------ Records provided

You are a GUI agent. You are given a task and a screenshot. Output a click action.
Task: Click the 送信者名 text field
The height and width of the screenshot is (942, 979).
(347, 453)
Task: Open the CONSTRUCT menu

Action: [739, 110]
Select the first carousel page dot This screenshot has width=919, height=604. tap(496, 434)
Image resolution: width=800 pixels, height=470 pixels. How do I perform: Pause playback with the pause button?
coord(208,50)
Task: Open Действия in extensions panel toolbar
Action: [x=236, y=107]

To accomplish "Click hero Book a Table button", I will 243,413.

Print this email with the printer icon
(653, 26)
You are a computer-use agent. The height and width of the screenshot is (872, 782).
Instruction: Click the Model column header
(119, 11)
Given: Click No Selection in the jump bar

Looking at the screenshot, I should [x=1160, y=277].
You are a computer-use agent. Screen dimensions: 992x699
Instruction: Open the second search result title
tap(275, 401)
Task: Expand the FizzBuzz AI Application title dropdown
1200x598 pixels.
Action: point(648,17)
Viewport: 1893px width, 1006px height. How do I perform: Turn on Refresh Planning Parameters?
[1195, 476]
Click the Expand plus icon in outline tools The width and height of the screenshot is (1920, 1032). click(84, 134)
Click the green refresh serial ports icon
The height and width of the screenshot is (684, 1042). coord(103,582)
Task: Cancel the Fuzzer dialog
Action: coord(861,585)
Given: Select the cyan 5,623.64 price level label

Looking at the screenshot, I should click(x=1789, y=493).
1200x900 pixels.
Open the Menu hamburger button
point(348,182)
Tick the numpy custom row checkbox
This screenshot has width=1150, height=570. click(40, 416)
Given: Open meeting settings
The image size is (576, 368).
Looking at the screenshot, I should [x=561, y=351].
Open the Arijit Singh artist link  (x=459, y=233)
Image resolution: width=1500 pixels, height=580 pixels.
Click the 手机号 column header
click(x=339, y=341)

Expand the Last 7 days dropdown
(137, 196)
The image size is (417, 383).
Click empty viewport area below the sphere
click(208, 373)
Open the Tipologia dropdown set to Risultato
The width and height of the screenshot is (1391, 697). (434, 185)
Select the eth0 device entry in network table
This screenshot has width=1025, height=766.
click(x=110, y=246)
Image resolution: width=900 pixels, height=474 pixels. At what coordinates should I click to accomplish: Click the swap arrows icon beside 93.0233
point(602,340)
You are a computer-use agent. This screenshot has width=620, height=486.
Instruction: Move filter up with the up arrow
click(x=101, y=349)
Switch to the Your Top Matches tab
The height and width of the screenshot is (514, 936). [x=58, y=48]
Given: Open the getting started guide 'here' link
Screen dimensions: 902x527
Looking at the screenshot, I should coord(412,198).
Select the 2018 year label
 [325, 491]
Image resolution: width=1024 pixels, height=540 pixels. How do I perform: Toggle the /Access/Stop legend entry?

------------

▶ [About this task]: Write down, word for word, the lines above from the one containing "Given: Open meeting settings" through the one containing "Image resolution: width=1500", both ends included.

▶ [Your solution]:
Given: Open meeting settings
The image size is (576, 368).
Looking at the screenshot, I should [x=561, y=351].
Open the Arijit Singh artist link  (x=459, y=233)
Image resolution: width=1500 pixels, height=580 pixels.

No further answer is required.